Ending Two-Child Limit Crucial to Protect Rights

Children play in a park on a housing estate in Redcar, Teesside, May 17, 2023. © 2023 Joanne Coates/Bloomberg via Getty Images

Newly published data show that 5.2 million children in the United Kingdom – 36 percent of all children in the country – live in poverty. While the government announced a Child Poverty Taskforce to study the issue, the scale of the problem and its daily impact on kids’ lives and rights, require immediate action. That should start with abolishing the two-child limit social security policy which pushes children into poverty.

The data come from a new measurement developed by the independent Social Metrics Commission (SMC), which is being integrated into UK government statistics.

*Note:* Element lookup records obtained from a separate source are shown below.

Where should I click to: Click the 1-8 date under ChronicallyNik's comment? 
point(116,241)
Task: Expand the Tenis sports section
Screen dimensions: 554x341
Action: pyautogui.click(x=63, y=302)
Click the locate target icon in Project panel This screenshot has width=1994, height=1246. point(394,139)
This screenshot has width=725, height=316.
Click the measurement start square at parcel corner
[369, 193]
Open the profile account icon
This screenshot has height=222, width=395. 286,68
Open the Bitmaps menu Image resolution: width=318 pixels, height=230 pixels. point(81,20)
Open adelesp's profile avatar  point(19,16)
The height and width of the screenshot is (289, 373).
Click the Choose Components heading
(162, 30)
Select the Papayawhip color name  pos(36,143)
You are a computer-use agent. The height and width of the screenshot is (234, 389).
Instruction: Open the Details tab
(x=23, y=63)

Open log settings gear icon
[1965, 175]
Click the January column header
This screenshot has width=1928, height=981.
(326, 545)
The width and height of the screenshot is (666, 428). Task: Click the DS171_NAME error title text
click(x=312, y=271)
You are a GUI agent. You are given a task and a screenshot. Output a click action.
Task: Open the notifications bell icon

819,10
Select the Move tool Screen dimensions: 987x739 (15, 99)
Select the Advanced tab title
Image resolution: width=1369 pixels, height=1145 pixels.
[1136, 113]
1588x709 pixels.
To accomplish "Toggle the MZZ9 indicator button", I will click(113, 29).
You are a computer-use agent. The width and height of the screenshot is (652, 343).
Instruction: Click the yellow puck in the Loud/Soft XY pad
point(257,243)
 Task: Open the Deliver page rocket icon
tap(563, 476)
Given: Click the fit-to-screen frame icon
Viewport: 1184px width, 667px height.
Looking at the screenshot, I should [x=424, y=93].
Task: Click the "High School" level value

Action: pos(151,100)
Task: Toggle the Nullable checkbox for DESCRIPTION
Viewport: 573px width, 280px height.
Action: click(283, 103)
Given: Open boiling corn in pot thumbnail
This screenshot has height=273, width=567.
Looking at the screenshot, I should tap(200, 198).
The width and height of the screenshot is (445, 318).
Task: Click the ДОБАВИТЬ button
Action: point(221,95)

This is a good step for getting a more accurate picture of poverty, which Human Rights Watch has called for since 2019.

According to the SMC’s data, half of those children in poverty live in families with three or more children and half also are in households where the youngest child is under five. 

This is, in part, the outcome of the UK’s “two-child limit,” which cuts off child-related social security support to low-income households after the second child, hurting large families. Civil society groups have warned against the policy since it was introduced by the previous government in April 2017.

Despite clear evidence that the two-child limit is driving increasing child poverty and mounting pressure, including from within its ranks, the Labour government has so far resisted calls to repeal it, missing an opportunity to do so in the October budget.

The government instead points to the child poverty taskforce it set up in July, though neither the taskforce’s terms of reference nor its strategy framework mention the two-child limit beyond references to “considering social security reforms.”

Tackling child poverty requires addressing structural factors such as wage and benefit levels, housing costs, childcare provision, and nutrition, as well as developing coordinated strategies, which take time. A taskforce can and should do those things.

But delaying action to end the two-child limit while waiting for the findings and recommendations of a taskforce means leaving more children exposed to poverty and its harmful impact on their rights.

Children in families making decisions about whether their low incomes will stretch to pay for food, electricity, or new school shoes, do not have the luxury of time.